La première guerre mondiale est naturellement une césure dans l’histoire de Salzbourg autant que dans l’histoire européenne. L’Autriche connaît au sortir de la guerre une période de misère noire, similaire à la grande inflation de 1923 en Allemagne : créer un festival dans ces conditions n’est pas chose aisée. L’un des grands projets fédérateurs de toute la communauté artistique participant à la définition du futur festival, celui de construire une salle de spectacle incarnant les idéaux qui les anime, est momentanément hors de portée, malgré les projets et les plans plus ou moins aboutis qui avaient déjà été produits. Jedermann est une planche de salut pour la première édition ; la dimension mozartienne triomphe l’année suivante, par des concerts surtout, et plus encore en 1922 où l’Opéra de Vienne vient pour la première fois présenter pas moins de quatre opéras de Mozart, dirigés notamment par Richard Strauss, défenseur de la cause mozartienne et partisan d’un festival tourné d’abord vers un objectif d’excellence interprétative, tout en soutenant les aspirations intellectuelles de Hofmannsthal.

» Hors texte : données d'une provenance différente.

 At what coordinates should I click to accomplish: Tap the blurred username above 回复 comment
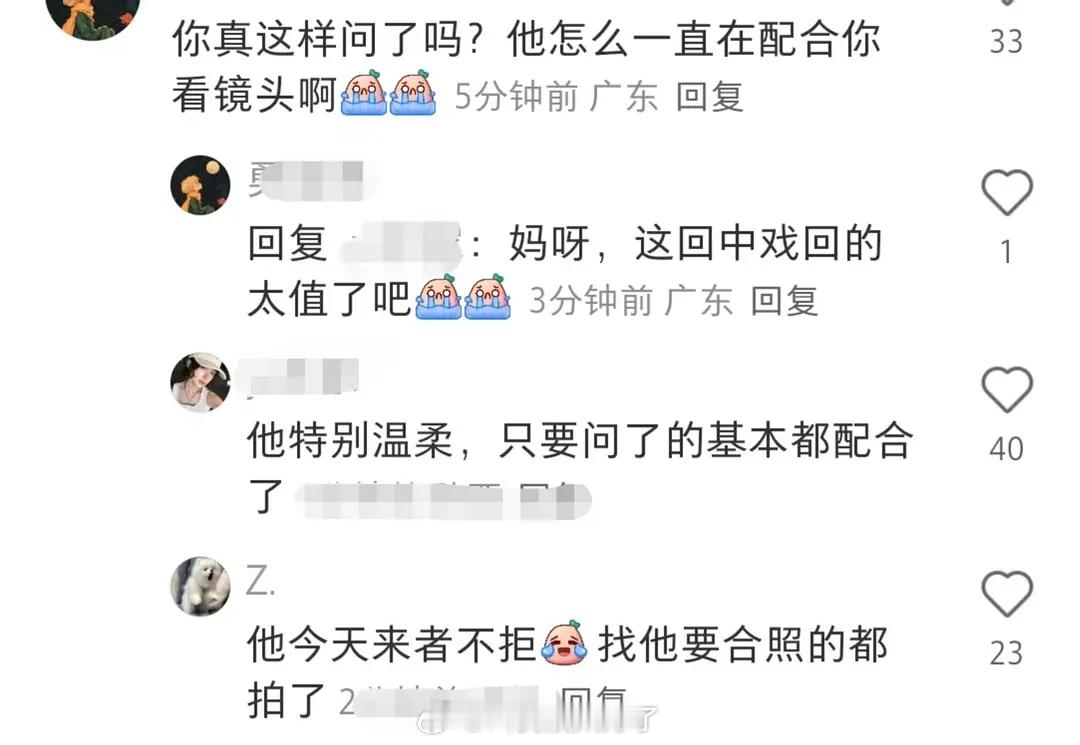[x=306, y=180]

Les idéaux et les tensions des premières années ne cessent de rejouer dans les cent années d’histoire du festival. À quoi peut bien servir un tel festival ? Les décennies de règne de Herbert von Karajan, de 1956 à sa mort, peuvent à bien des égards être décrites comme une période où l’idéal est moins important que le commerce, malgré l’inégalable qualité artistique de tant de concerts et d’opéras ; l’époque, en Autriche, n’est pas aux aventures avant-gardistes, et la célébration d’un héritage artistique glorieux tient lieu d’ambition programmatique, malgré quelques créations prestigieuses telles les Bassarides de Henze en 1966.

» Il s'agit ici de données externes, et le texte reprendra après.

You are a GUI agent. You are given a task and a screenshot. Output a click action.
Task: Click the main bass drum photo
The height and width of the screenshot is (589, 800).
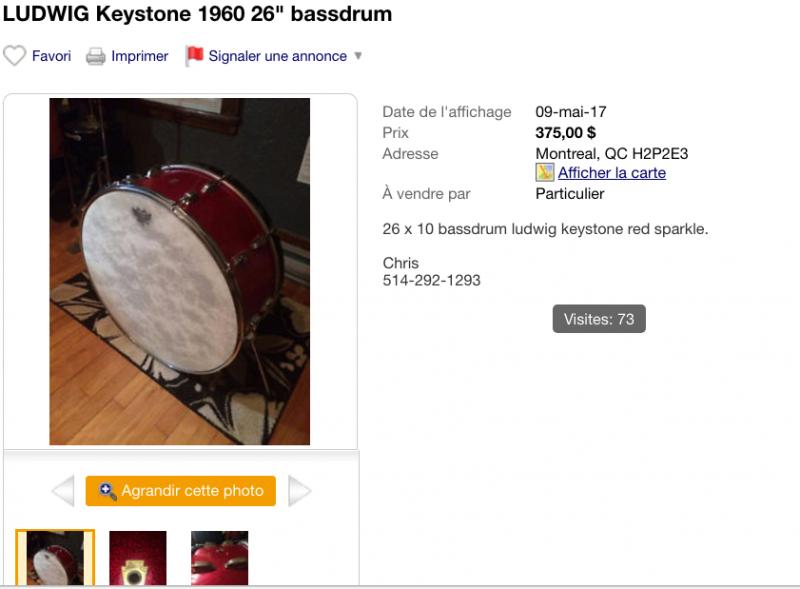pos(180,271)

« Une des idées fondatrices du festival : la croyance en la culture comme lieu fondamental de réflexion sur ce qui fait une société, une civilisation »

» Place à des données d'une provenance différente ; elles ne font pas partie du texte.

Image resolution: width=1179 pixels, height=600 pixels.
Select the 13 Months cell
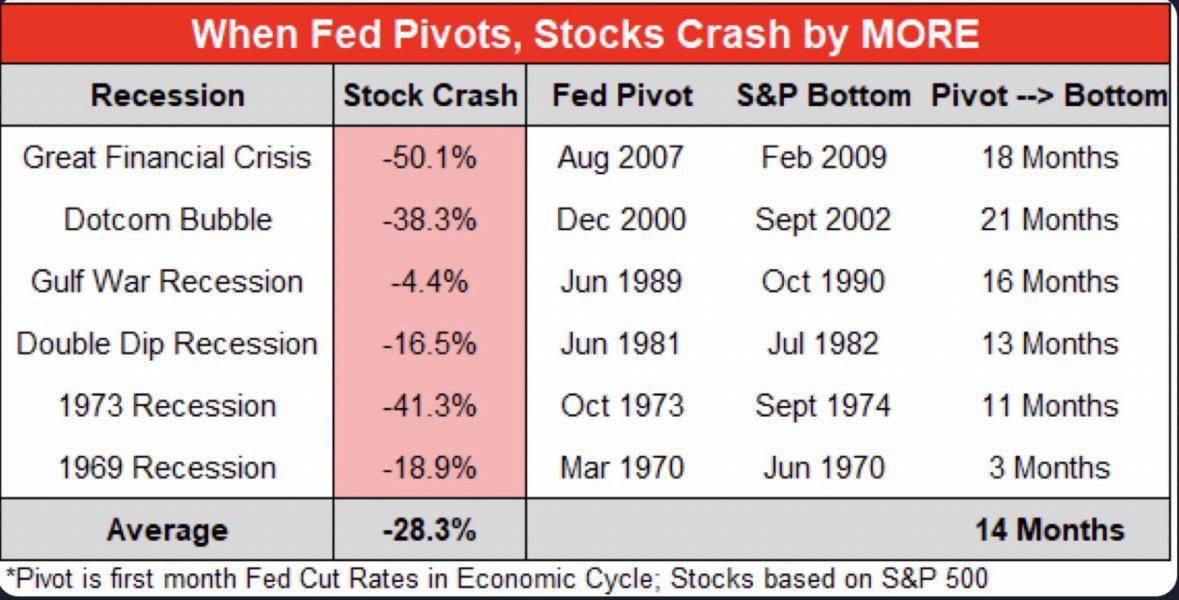1048,344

Avec l’arrivée de Gerard Mortier en 1992, les choses changent, sans que la modernisation du festival ne fasse fuir le public. En replaçant Salzbourg au cœur des tendances artistiques de son temps, Mortier ne faisait que renouer avec une des idées fondatrices du festival : la croyance en la culture comme lieu fondamental de réflexion sur ce qui fait une société, une civilisation. Sans doute sa perspective était-elle plus critique, moins attachée à la célébration de valeurs éternelles et plus sensible aux mutations d’un monde qui ne peut plus croire à l’universalité de ses cadres de pensée. Les directeurs suivants n’ont pas changé fondamentalement cette voie, sans la poursuivre avec autant d’audace ni d’ambition. Même Markus Hinterhäuser, qui dirige le festival depuis l’édition 2017, n’a pas fondamentalement modifié l’équilibre précaire entre prestige commercial et ambitions créatives que Salzbourg tente de maintenir, si grande que peut être la réussite de certains des spectacles qu’il présente.